Pour d'autres affaires du XIVe au XVIIIe siècle, voir mon inventaire LES PROCÈS DE SODOMIE EN FRANCE
Pour les textes grecs et latins du Moyen-Âge, CES PETITS GRECS
En juin 1323, Arnaud de Verniolle, la
trentaine, ancien franciscain (précisément sous-diacre apostat des Frères
mineurs), est en délicatesse avec l'autorité ecclésiastique, à la suite d'une
dénonciation. Il a entendu des étudiants en confession, " pour connaître
leur conscience et leurs péchés ". Surtout, il a couché avec eux. L'affaire
vient aux oreilles de Jacques Fournier, évêque de Pamiers (Ariège actuelle) en 1323, et futur pape Benoît XII. C'est comme
cela que ces tranches de vie, exceptionnellement bien documentées pour la
période, nous sont parvenues.
Références : mss latin Vatican
4030, n° 72, folios 226a-233d, édité par Jean Duvernoy dans : Registre de
Jacques Fournier, Toulouse : Privat, 1965, tome III, pages 14-50 (texte latin seul) ;
traduit et annoté par Jean Duvernoy dans : Le Registre d'Inquisition de
Jacques Fournier, évêque de Pamiers, Paris/La Haye : Mouton, 1977-1978.
Emmanuel Le RoyLadurie (1929-2023) évoqua cette affaire dans Montaillou, village occitan ..., chapitre VIII Le geste et le sexe.

Consigne écrite a:
Transcrivez en entier l'extrait sur l'affaire d'Arnaud de Verniolle, sans rien y modifier.
L'extrait et la liste proviennent de sources distinctes.

Données fournies:

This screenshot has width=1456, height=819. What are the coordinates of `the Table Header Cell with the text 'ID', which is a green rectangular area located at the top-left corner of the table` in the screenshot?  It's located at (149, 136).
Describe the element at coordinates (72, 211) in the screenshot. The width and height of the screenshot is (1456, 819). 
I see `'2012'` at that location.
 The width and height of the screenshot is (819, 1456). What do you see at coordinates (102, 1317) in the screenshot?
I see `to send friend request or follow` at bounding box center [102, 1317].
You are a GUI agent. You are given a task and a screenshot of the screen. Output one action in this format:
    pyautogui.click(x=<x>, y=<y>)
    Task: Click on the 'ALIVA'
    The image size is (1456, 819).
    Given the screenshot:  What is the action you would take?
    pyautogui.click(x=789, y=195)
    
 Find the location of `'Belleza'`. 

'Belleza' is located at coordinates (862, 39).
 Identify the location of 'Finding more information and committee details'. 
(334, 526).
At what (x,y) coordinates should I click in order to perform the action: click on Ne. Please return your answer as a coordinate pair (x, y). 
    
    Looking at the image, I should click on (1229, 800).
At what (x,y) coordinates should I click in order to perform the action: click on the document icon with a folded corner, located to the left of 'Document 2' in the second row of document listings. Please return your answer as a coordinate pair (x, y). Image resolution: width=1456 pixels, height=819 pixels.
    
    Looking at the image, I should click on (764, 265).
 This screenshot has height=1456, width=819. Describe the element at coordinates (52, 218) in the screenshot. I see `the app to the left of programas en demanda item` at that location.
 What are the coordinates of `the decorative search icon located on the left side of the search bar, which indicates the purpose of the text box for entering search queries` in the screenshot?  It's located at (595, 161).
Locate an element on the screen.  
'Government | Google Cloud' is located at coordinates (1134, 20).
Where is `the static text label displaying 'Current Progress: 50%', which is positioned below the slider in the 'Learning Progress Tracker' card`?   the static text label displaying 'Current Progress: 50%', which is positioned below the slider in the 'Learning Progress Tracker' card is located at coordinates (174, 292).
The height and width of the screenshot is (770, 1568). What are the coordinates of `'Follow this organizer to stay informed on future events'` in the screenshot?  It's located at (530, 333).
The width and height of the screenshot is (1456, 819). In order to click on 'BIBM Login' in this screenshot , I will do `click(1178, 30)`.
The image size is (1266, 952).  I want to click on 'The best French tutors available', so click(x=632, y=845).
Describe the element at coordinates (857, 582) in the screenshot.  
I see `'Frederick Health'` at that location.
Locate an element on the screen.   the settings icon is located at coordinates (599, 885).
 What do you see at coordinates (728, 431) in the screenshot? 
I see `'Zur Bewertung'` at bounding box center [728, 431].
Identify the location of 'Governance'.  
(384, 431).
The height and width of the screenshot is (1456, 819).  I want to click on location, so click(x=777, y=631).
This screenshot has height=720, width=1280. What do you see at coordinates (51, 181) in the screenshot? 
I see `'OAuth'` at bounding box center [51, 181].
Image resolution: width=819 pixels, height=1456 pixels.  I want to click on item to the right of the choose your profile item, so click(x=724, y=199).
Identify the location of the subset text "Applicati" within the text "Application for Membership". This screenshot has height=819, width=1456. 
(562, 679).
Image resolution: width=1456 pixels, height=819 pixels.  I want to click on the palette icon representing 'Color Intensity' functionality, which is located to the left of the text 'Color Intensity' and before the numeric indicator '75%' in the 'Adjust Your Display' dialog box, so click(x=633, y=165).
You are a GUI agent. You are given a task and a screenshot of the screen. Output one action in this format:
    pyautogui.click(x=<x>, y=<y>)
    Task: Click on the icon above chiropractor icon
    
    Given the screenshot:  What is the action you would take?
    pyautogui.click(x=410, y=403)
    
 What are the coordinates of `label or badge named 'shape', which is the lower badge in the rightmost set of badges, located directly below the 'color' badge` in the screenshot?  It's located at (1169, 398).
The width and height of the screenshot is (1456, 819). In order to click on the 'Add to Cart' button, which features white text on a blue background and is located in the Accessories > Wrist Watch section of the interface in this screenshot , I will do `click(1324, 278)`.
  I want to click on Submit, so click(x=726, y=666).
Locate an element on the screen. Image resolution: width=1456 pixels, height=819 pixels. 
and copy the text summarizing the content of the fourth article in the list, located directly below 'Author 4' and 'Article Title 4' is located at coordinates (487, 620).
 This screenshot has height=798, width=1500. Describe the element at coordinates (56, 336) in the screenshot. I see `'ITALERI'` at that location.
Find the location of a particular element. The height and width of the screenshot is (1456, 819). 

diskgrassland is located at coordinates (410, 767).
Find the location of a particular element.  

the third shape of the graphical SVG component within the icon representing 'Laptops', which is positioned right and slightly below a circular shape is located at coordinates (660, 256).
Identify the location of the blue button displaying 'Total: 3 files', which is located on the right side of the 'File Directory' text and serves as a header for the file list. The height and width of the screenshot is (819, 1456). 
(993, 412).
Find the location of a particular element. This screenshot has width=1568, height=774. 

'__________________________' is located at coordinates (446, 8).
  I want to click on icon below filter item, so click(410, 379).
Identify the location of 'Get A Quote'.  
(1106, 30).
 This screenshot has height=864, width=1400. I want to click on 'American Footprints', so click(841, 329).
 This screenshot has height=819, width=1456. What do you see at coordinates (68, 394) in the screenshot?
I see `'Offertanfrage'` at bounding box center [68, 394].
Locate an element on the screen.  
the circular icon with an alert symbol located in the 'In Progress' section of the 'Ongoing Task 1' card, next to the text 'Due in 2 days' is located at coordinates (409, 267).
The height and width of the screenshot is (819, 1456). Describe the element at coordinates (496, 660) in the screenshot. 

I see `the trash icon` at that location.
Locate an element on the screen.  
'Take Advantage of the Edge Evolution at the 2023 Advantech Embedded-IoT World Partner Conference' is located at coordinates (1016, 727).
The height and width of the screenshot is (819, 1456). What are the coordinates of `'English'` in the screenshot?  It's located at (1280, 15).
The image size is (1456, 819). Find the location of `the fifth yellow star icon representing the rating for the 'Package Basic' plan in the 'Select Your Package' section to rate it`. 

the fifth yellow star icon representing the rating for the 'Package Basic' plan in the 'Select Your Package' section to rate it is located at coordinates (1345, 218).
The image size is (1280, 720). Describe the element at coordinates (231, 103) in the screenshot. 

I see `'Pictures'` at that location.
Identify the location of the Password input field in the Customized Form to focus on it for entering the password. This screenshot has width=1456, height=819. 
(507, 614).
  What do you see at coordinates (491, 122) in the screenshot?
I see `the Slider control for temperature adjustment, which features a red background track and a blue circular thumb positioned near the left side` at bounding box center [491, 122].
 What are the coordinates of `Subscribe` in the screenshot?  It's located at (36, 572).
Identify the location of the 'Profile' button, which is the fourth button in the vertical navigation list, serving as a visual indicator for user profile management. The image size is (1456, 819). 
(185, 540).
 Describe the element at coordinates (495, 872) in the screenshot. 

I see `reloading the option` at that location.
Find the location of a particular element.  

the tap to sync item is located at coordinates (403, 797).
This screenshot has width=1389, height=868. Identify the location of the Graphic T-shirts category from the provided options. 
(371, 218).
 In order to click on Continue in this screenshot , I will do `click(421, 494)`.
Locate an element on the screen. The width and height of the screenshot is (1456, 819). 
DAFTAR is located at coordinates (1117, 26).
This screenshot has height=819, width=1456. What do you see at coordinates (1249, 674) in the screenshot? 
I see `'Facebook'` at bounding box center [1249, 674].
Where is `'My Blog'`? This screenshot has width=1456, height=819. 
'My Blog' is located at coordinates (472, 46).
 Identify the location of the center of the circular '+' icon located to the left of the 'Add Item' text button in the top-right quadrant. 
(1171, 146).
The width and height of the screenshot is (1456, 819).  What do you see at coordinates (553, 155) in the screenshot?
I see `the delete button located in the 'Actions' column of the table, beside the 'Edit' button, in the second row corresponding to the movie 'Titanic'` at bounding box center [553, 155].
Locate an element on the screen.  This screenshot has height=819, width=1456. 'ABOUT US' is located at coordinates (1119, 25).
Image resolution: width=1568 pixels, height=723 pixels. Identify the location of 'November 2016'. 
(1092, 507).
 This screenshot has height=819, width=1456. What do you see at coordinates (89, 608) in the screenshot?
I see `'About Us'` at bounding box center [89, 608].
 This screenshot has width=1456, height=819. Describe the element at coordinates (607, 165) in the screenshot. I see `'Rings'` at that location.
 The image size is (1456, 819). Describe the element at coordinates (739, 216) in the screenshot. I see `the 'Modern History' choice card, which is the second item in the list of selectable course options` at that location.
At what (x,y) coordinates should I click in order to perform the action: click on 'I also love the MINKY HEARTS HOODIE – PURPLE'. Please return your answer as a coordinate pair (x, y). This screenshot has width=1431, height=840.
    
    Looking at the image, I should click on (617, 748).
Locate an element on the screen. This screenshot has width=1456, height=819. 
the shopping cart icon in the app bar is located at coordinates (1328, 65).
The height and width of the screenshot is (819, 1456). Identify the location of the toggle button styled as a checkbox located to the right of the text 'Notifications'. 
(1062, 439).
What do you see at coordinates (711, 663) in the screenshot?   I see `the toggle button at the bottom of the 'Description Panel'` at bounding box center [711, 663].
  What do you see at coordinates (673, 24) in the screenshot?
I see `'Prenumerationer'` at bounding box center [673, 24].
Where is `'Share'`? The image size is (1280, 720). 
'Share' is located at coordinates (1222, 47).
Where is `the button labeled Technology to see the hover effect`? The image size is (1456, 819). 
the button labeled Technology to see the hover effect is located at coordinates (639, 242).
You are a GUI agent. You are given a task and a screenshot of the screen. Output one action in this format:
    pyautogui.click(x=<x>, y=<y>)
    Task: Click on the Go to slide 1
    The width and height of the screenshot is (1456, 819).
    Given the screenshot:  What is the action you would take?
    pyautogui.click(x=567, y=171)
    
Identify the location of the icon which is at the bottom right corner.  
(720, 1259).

Consigne écrite b:
Présentez sous forme de tableau Markdown, avec les colonnes N° et Ligne, les lignes de la liste allant de celle qui contient « coordinates (599, 885). » à celle qui contient « Image resolution: width=819 », ces deux lignes comprises. Omettez les lignes vides et ne reprenez que ces lignes.

Réponse complète a:
Pour d'autres affaires du XIVe au XVIIIe siècle, voir mon inventaire LES PROCÈS DE SODOMIE EN FRANCE
Pour les textes grecs et latins du Moyen-Âge, CES PETITS GRECS
En juin 1323, Arnaud de Verniolle, la
trentaine, ancien franciscain (précisément sous-diacre apostat des Frères
mineurs), est en délicatesse avec l'autorité ecclésiastique, à la suite d'une
dénonciation. Il a entendu des étudiants en confession, " pour connaître
leur conscience et leurs péchés ". Surtout, il a couché avec eux. L'affaire
vient aux oreilles de Jacques Fournier, évêque de Pamiers (Ariège actuelle) en 1323, et futur pape Benoît XII. C'est comme
cela que ces tranches de vie, exceptionnellement bien documentées pour la
période, nous sont parvenues.
Références : mss latin Vatican
4030, n° 72, folios 226a-233d, édité par Jean Duvernoy dans : Registre de
Jacques Fournier, Toulouse : Privat, 1965, tome III, pages 14-50 (texte latin seul) ;
traduit et annoté par Jean Duvernoy dans : Le Registre d'Inquisition de
Jacques Fournier, évêque de Pamiers, Paris/La Haye : Mouton, 1977-1978.
Emmanuel Le RoyLadurie (1929-2023) évoqua cette affaire dans Montaillou, village occitan ..., chapitre VIII Le geste et le sexe.

Réponse complète b:
| N° | Ligne |
|---|---|
| 1 | Locate an element on the screen.   the settings icon is located at coordinates (599, 885). |
| 2 |  What do you see at coordinates (728, 431) in the screenshot?  |
| 3 | I see `'Zur Bewertung'` at bounding box center [728, 431]. |
| 4 | Identify the location of 'Governance'.   |
| 5 | (384, 431). |
| 6 | The height and width of the screenshot is (1456, 819).  I want to click on location, so click(x=777, y=631). |
| 7 | This screenshot has height=720, width=1280. What do you see at coordinates (51, 181) in the screenshot?  |
| 8 | I see `'OAuth'` at bounding box center [51, 181]. |
| 9 | Image resolution: width=819 pixels, height=1456 pixels.  I want to click on item to the right of the choose your profile item, so click(x=724, y=199). |